◆ STATED PROBLEM:
Quote each of the following records verbatim, omitting none of them.

◆ INPUT:
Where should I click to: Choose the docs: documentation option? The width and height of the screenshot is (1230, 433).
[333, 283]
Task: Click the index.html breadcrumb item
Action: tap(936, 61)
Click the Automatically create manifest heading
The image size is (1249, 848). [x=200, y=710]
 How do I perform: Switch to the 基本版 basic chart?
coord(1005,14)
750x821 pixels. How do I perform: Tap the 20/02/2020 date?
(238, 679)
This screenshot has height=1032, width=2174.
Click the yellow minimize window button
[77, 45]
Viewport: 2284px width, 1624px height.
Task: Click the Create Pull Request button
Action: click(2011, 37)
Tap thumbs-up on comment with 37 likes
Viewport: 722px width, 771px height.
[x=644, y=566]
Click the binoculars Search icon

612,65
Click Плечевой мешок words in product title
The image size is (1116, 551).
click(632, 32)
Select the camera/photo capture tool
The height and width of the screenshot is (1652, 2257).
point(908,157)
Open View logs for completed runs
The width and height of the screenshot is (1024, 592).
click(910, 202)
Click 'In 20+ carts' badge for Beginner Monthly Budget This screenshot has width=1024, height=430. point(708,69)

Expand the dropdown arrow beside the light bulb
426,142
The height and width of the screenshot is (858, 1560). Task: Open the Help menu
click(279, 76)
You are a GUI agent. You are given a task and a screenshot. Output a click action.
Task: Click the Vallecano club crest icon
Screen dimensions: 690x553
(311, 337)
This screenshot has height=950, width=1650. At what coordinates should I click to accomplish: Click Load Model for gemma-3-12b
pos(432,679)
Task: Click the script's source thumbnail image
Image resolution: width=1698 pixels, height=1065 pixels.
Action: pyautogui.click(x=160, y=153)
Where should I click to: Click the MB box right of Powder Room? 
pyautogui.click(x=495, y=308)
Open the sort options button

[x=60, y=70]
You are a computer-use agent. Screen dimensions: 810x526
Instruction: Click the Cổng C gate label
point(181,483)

◆ RESULT:
Where should I click to: Choose the docs: documentation option? The width and height of the screenshot is (1230, 433).
[333, 283]
Task: Click the index.html breadcrumb item
Action: tap(936, 61)
Click the Automatically create manifest heading
The image size is (1249, 848). [x=200, y=710]
 How do I perform: Switch to the 基本版 basic chart?
coord(1005,14)
750x821 pixels. How do I perform: Tap the 20/02/2020 date?
(238, 679)
This screenshot has height=1032, width=2174.
Click the yellow minimize window button
[77, 45]
Viewport: 2284px width, 1624px height.
Task: Click the Create Pull Request button
Action: click(2011, 37)
Tap thumbs-up on comment with 37 likes
Viewport: 722px width, 771px height.
[x=644, y=566]
Click the binoculars Search icon

612,65
Click Плечевой мешок words in product title
The image size is (1116, 551).
click(632, 32)
Select the camera/photo capture tool
The height and width of the screenshot is (1652, 2257).
point(908,157)
Open View logs for completed runs
The width and height of the screenshot is (1024, 592).
click(910, 202)
Click 'In 20+ carts' badge for Beginner Monthly Budget This screenshot has width=1024, height=430. point(708,69)

Expand the dropdown arrow beside the light bulb
426,142
The height and width of the screenshot is (858, 1560). Task: Open the Help menu
click(279, 76)
You are a GUI agent. You are given a task and a screenshot. Output a click action.
Task: Click the Vallecano club crest icon
Screen dimensions: 690x553
(311, 337)
This screenshot has height=950, width=1650. At what coordinates should I click to accomplish: Click Load Model for gemma-3-12b
pos(432,679)
Task: Click the script's source thumbnail image
Image resolution: width=1698 pixels, height=1065 pixels.
Action: pyautogui.click(x=160, y=153)
Where should I click to: Click the MB box right of Powder Room? 
pyautogui.click(x=495, y=308)
Open the sort options button

[x=60, y=70]
You are a computer-use agent. Screen dimensions: 810x526
Instruction: Click the Cổng C gate label
point(181,483)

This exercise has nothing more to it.